Negli ultimi giorni diversi siti e post sui social hanno riportato una notizia sorprendente: Windows avrebbe perso circa il 7% della propria quota di mercato desktop in un solo mese, mentre Linux avrebbe superato per la prima volta il 10% in Nord America. Una crescita apparentemente straordinaria che ha alimentato titoli sensazionalistici sul presunto “anno di Linux”.

La realtà è ovviamente molto diversa, il presunto balzo di Linux non sarebbe dovuto a una migrazione di massa degli utenti da Windows, bensì a un fenomeno sempre più evidente sul web: l’aumento del traffico generato dai bot basati sull’intelligenza artificiale.
I dati incriminati provengono da servizi di analisi del traffico web come StatCounter, che stimano la diffusione dei sistemi operativi in base alle visite ai siti Internet. Si tratta quindi di stime indirette, non del numero effettivo di computer in circolazione.

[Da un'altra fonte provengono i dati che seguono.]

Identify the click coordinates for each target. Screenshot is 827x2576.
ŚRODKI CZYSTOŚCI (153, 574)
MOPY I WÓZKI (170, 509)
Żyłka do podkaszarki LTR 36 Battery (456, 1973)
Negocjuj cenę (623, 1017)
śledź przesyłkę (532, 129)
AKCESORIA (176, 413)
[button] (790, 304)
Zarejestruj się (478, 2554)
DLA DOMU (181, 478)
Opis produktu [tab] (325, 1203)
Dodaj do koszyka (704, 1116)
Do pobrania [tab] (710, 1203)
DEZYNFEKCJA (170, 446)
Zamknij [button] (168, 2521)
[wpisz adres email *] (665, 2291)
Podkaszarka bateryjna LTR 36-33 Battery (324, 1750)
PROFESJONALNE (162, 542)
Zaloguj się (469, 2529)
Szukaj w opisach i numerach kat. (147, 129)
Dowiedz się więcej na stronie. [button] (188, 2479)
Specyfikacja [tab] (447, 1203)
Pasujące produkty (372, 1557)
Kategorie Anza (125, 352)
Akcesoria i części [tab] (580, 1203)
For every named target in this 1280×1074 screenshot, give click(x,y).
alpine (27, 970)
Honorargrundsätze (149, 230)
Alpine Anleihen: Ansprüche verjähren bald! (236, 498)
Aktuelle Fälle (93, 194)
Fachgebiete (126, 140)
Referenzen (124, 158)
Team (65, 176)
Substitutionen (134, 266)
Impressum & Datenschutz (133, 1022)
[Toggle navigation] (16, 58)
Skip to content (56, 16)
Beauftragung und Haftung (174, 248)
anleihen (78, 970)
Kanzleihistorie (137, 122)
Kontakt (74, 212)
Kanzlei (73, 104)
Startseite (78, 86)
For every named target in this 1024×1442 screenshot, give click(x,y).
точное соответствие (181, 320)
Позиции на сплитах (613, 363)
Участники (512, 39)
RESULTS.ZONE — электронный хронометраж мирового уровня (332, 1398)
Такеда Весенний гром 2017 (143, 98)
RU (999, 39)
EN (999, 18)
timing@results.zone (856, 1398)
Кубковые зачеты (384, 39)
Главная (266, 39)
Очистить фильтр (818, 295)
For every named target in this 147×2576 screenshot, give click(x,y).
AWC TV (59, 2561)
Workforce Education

Con la diffusione degli agenti AI e dei crawler automatici, il numero di accessi ai siti web effettuati da sistemi Linux è aumentato notevolmente. Questo perché moltissimi server e ambienti cloud utilizzati per eseguire questi bot si basano proprio su Linux. In pratica, se un numero enorme di bot visita i siti web fingendosi normali browser, i sistemi di rilevamento possono interpretarli come utenti reali, alterando le statistiche sull’utilizzo dei sistemi operativi.
Per questo motivo il presunto incremento di Linux fino a oltre il 10% e il contemporaneo calo di Windows di circa sette punti percentuali sarebbero un’anomalia statistica, non il risultato di milioni di persone che hanno abbandonato Windows.